Big shoes to fill, but the RSNO have come up with the perfect solution. Conductor Matthew Hamilton was left to look after the musical side of things and Jamie MacDougall was left to look after presentation and introductions. If Bell was the MC of Christmas past, MacDougall is that of Christmas present. He has all the relaxed affability and audience interaction that Bell had, and the ideal voice to lead the communal singing.
Thursday night’s concert took performances by the RSNO of the Snowman, Howard Blake’s iconic score, to over 200 over the years. But the combination of music and film is a crowd-pleaser and kids and adults love it to bits, hence its continual reappearance. This performance saw MacDougall as the narrator, an authoritative delivery that was crisply delivered.
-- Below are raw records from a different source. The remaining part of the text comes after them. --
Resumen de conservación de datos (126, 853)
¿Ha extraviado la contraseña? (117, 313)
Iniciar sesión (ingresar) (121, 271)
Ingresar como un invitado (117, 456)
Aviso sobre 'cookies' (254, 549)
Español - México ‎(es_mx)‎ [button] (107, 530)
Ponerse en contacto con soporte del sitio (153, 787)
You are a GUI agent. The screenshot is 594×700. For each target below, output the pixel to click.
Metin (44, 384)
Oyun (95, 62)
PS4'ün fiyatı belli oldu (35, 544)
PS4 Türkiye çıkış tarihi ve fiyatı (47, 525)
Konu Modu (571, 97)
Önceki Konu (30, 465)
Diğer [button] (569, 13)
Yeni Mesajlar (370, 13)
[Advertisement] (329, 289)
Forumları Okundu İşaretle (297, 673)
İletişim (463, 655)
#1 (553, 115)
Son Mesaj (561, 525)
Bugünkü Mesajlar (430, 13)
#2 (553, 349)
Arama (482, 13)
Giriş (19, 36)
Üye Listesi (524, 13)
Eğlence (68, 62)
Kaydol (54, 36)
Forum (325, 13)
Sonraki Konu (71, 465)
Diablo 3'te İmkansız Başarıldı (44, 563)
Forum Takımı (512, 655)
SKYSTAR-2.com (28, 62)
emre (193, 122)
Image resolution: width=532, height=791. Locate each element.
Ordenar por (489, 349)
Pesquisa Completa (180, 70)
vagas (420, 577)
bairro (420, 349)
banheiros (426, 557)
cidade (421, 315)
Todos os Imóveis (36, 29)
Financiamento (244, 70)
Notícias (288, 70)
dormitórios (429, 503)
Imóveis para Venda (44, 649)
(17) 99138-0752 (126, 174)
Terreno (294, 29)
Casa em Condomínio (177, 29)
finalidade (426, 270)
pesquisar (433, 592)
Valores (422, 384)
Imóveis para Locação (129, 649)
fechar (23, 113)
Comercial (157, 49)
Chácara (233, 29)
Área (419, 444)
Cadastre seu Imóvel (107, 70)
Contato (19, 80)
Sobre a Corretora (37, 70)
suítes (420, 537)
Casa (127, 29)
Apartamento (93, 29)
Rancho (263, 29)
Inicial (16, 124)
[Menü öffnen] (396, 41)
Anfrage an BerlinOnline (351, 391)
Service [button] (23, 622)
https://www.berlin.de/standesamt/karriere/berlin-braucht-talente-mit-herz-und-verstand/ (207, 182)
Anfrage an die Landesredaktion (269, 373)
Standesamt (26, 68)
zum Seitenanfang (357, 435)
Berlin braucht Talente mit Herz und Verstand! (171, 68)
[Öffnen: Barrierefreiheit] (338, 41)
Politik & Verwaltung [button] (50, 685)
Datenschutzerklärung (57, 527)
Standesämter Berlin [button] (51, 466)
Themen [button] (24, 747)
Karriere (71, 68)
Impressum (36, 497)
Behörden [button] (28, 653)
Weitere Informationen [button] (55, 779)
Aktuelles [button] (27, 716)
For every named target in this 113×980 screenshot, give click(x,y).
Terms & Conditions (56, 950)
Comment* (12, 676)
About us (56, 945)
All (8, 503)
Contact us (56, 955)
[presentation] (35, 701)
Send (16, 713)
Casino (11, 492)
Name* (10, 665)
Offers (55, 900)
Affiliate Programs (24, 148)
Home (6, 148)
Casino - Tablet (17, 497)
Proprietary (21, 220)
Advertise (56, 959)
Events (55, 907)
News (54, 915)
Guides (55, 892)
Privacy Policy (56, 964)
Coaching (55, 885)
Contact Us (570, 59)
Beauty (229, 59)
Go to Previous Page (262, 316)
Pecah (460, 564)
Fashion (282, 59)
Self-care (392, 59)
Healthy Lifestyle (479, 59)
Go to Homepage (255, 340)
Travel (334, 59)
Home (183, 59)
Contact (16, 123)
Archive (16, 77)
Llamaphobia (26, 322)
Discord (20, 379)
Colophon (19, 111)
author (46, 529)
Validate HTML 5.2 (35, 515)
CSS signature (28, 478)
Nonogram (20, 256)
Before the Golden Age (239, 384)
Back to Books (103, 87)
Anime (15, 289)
The famous Walking In The Air song was given a splendid rendering by the RSNO Junior Chorus, one of Christopher Bell’s “babies”, but his departure gave interim director Anne Murphy a chance to shine. And shine the chorus did, particularly in Meakin’s Stable Carol, complete with animal noises, and Chilcott’s diction-testing Hey! Now!
MacDougall seemed to revel in his role as link-man, a quip here a well-turned phrase there. He knows how to motivate an audience and he got 1000 or souls fully involved in the two audience participation numbers, Rutter’s arrangement of the 12 Days of Christmas and Hark the Herald.
The RSNO? Well, they always get into the spirit of the proceedings and the second half saw a myriad of colourful hats, costumes and tinsel. I reckon it’s the perfect foil for their usual concert form, without any lowering of standard. For them, Leroy Anderson and Blake are as important as Brahms or Borodin.